## Your objective
Can you present all the entries below as a numbered list with the blank lines removed?

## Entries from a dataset
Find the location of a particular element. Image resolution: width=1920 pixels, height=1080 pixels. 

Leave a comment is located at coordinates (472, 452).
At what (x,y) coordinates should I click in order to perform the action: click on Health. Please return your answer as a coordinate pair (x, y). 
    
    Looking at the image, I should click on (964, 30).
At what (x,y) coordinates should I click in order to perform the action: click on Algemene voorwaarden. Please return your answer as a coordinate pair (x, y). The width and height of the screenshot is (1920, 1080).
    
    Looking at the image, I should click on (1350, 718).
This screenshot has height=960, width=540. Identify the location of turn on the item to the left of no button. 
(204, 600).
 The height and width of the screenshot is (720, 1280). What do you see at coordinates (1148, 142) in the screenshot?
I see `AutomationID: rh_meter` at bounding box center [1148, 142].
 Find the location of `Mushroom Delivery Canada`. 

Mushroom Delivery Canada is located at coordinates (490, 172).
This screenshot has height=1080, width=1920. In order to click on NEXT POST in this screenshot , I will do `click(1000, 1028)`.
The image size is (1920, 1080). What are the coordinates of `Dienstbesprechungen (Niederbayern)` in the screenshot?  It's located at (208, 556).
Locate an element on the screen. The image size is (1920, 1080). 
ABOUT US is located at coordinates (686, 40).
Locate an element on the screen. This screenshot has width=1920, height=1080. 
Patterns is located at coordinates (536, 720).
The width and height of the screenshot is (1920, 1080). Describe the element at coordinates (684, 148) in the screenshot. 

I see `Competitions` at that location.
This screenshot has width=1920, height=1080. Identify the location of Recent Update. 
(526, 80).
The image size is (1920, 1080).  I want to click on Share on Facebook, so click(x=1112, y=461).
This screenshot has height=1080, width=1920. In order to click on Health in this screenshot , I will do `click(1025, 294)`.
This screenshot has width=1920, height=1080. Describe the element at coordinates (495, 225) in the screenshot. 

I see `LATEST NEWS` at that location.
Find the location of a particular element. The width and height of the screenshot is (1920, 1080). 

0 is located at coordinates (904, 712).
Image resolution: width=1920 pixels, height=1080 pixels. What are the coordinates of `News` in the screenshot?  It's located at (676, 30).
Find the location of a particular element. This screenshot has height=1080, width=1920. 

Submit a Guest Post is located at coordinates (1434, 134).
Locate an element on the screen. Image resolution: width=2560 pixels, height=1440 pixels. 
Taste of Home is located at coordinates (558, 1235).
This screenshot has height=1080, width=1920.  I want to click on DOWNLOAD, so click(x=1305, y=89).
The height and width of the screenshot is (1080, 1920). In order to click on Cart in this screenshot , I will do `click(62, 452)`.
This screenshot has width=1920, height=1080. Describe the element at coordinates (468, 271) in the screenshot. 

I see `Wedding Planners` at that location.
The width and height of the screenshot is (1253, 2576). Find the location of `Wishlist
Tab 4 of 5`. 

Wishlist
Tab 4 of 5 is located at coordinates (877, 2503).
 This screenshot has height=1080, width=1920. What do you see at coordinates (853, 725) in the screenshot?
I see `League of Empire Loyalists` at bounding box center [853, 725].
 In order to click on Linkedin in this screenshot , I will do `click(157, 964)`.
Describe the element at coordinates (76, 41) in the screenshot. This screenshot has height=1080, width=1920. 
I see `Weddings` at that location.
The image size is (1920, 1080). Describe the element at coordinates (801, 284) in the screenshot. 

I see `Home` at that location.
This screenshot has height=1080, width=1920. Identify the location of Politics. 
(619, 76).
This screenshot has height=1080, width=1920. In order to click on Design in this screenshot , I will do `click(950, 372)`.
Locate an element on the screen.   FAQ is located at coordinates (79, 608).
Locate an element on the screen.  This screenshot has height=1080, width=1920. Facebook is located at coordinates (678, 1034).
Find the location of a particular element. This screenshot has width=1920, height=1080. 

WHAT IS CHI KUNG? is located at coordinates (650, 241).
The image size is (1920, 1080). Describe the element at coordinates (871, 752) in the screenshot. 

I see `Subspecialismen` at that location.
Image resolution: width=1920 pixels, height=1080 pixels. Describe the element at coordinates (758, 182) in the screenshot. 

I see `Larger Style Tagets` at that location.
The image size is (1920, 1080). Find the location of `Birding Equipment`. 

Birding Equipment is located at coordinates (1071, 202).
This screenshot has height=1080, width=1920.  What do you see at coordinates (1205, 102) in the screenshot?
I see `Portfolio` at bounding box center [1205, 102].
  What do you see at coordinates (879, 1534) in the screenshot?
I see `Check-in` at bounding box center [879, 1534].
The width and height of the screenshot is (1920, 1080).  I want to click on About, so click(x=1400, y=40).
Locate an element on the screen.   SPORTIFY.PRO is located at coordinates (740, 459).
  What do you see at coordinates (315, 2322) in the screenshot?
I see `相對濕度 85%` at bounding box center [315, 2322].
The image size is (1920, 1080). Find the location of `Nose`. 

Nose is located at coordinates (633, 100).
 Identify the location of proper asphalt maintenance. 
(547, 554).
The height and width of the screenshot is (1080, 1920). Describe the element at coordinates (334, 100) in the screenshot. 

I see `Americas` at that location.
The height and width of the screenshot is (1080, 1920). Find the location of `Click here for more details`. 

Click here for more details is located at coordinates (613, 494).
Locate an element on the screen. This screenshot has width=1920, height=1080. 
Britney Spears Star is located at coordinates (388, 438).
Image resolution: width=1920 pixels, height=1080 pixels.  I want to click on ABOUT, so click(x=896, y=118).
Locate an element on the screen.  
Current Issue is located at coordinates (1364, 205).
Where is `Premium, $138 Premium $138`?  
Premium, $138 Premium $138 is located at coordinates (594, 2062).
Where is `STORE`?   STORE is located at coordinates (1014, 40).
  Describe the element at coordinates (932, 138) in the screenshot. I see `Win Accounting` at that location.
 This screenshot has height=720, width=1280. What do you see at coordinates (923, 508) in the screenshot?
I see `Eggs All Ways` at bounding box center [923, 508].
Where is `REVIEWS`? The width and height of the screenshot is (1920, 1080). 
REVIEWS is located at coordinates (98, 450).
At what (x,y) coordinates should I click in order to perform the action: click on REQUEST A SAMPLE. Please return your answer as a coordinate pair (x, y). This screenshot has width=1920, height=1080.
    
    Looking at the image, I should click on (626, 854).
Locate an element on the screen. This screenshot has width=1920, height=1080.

## Result
1. Find the location of a particular element. Image resolution: width=1920 pixels, height=1080 pixels. 
2. Leave a comment is located at coordinates (472, 452).
3. At what (x,y) coordinates should I click in order to perform the action: click on Health. Please return your answer as a coordinate pair (x, y). 
4.     Looking at the image, I should click on (964, 30).
5. At what (x,y) coordinates should I click in order to perform the action: click on Algemene voorwaarden. Please return your answer as a coordinate pair (x, y). The width and height of the screenshot is (1920, 1080).
6.     Looking at the image, I should click on (1350, 718).
7. This screenshot has height=960, width=540. Identify the location of turn on the item to the left of no button. 
8. (204, 600).
9.  The height and width of the screenshot is (720, 1280). What do you see at coordinates (1148, 142) in the screenshot?
10. I see `AutomationID: rh_meter` at bounding box center [1148, 142].
11.  Find the location of `Mushroom Delivery Canada`. 
12. Mushroom Delivery Canada is located at coordinates (490, 172).
13. This screenshot has height=1080, width=1920. In order to click on NEXT POST in this screenshot , I will do `click(1000, 1028)`.
14. The image size is (1920, 1080). What are the coordinates of `Dienstbesprechungen (Niederbayern)` in the screenshot?  It's located at (208, 556).
15. Locate an element on the screen. The image size is (1920, 1080). 
16. ABOUT US is located at coordinates (686, 40).
17. Locate an element on the screen. This screenshot has width=1920, height=1080. 
18. Patterns is located at coordinates (536, 720).
19. The width and height of the screenshot is (1920, 1080). Describe the element at coordinates (684, 148) in the screenshot. 
20. I see `Competitions` at that location.
21. This screenshot has width=1920, height=1080. Identify the location of Recent Update. 
22. (526, 80).
23. The image size is (1920, 1080).  I want to click on Share on Facebook, so click(x=1112, y=461).
24. This screenshot has height=1080, width=1920. In order to click on Health in this screenshot , I will do `click(1025, 294)`.
25. This screenshot has width=1920, height=1080. Describe the element at coordinates (495, 225) in the screenshot. 
26. I see `LATEST NEWS` at that location.
27. Find the location of a particular element. The width and height of the screenshot is (1920, 1080). 
28. 0 is located at coordinates (904, 712).
29. Image resolution: width=1920 pixels, height=1080 pixels. What are the coordinates of `News` in the screenshot?  It's located at (676, 30).
30. Find the location of a particular element. This screenshot has height=1080, width=1920. 
31. Submit a Guest Post is located at coordinates (1434, 134).
32. Locate an element on the screen. Image resolution: width=2560 pixels, height=1440 pixels. 
33. Taste of Home is located at coordinates (558, 1235).
34. This screenshot has height=1080, width=1920.  I want to click on DOWNLOAD, so click(x=1305, y=89).
35. The height and width of the screenshot is (1080, 1920). In order to click on Cart in this screenshot , I will do `click(62, 452)`.
36. This screenshot has width=1920, height=1080. Describe the element at coordinates (468, 271) in the screenshot. 
37. I see `Wedding Planners` at that location.
38. The width and height of the screenshot is (1253, 2576). Find the location of `Wishlist
39. Tab 4 of 5`. 
40. Wishlist
41. Tab 4 of 5 is located at coordinates (877, 2503).
42.  This screenshot has height=1080, width=1920. What do you see at coordinates (853, 725) in the screenshot?
43. I see `League of Empire Loyalists` at bounding box center [853, 725].
44.  In order to click on Linkedin in this screenshot , I will do `click(157, 964)`.
45. Describe the element at coordinates (76, 41) in the screenshot. This screenshot has height=1080, width=1920. 
46. I see `Weddings` at that location.
47. The image size is (1920, 1080). Describe the element at coordinates (801, 284) in the screenshot. 
48. I see `Home` at that location.
49. This screenshot has height=1080, width=1920. Identify the location of Politics. 
50. (619, 76).
51. This screenshot has height=1080, width=1920. In order to click on Design in this screenshot , I will do `click(950, 372)`.
52. Locate an element on the screen.   FAQ is located at coordinates (79, 608).
53. Locate an element on the screen.  This screenshot has height=1080, width=1920. Facebook is located at coordinates (678, 1034).
54. Find the location of a particular element. This screenshot has width=1920, height=1080. 
55. WHAT IS CHI KUNG? is located at coordinates (650, 241).
56. The image size is (1920, 1080). Describe the element at coordinates (871, 752) in the screenshot. 
57. I see `Subspecialismen` at that location.
58. Image resolution: width=1920 pixels, height=1080 pixels. Describe the element at coordinates (758, 182) in the screenshot. 
59. I see `Larger Style Tagets` at that location.
60. The image size is (1920, 1080). Find the location of `Birding Equipment`. 
61. Birding Equipment is located at coordinates (1071, 202).
62. This screenshot has height=1080, width=1920.  What do you see at coordinates (1205, 102) in the screenshot?
63. I see `Portfolio` at bounding box center [1205, 102].
64.   What do you see at coordinates (879, 1534) in the screenshot?
65. I see `Check-in` at bounding box center [879, 1534].
66. The width and height of the screenshot is (1920, 1080).  I want to click on About, so click(x=1400, y=40).
67. Locate an element on the screen.   SPORTIFY.PRO is located at coordinates (740, 459).
68.   What do you see at coordinates (315, 2322) in the screenshot?
69. I see `相對濕度 85%` at bounding box center [315, 2322].
70. The image size is (1920, 1080). Find the location of `Nose`. 
71. Nose is located at coordinates (633, 100).
72.  Identify the location of proper asphalt maintenance. 
73. (547, 554).
74. The height and width of the screenshot is (1080, 1920). Describe the element at coordinates (334, 100) in the screenshot. 
75. I see `Americas` at that location.
76. The height and width of the screenshot is (1080, 1920). Find the location of `Click here for more details`. 
77. Click here for more details is located at coordinates (613, 494).
78. Locate an element on the screen. This screenshot has width=1920, height=1080. 
79. Britney Spears Star is located at coordinates (388, 438).
80. Image resolution: width=1920 pixels, height=1080 pixels.  I want to click on ABOUT, so click(x=896, y=118).
81. Locate an element on the screen.  
82. Current Issue is located at coordinates (1364, 205).
83. Where is `Premium, $138 Premium $138`?  
84. Premium, $138 Premium $138 is located at coordinates (594, 2062).
85. Where is `STORE`?   STORE is located at coordinates (1014, 40).
86.   Describe the element at coordinates (932, 138) in the screenshot. I see `Win Accounting` at that location.
87.  This screenshot has height=720, width=1280. What do you see at coordinates (923, 508) in the screenshot?
88. I see `Eggs All Ways` at bounding box center [923, 508].
89. Where is `REVIEWS`? The width and height of the screenshot is (1920, 1080). 
90. REVIEWS is located at coordinates (98, 450).
91. At what (x,y) coordinates should I click in order to perform the action: click on REQUEST A SAMPLE. Please return your answer as a coordinate pair (x, y). This screenshot has width=1920, height=1080.
92.     Looking at the image, I should click on (626, 854).
93. Locate an element on the screen. This screenshot has width=1920, height=1080.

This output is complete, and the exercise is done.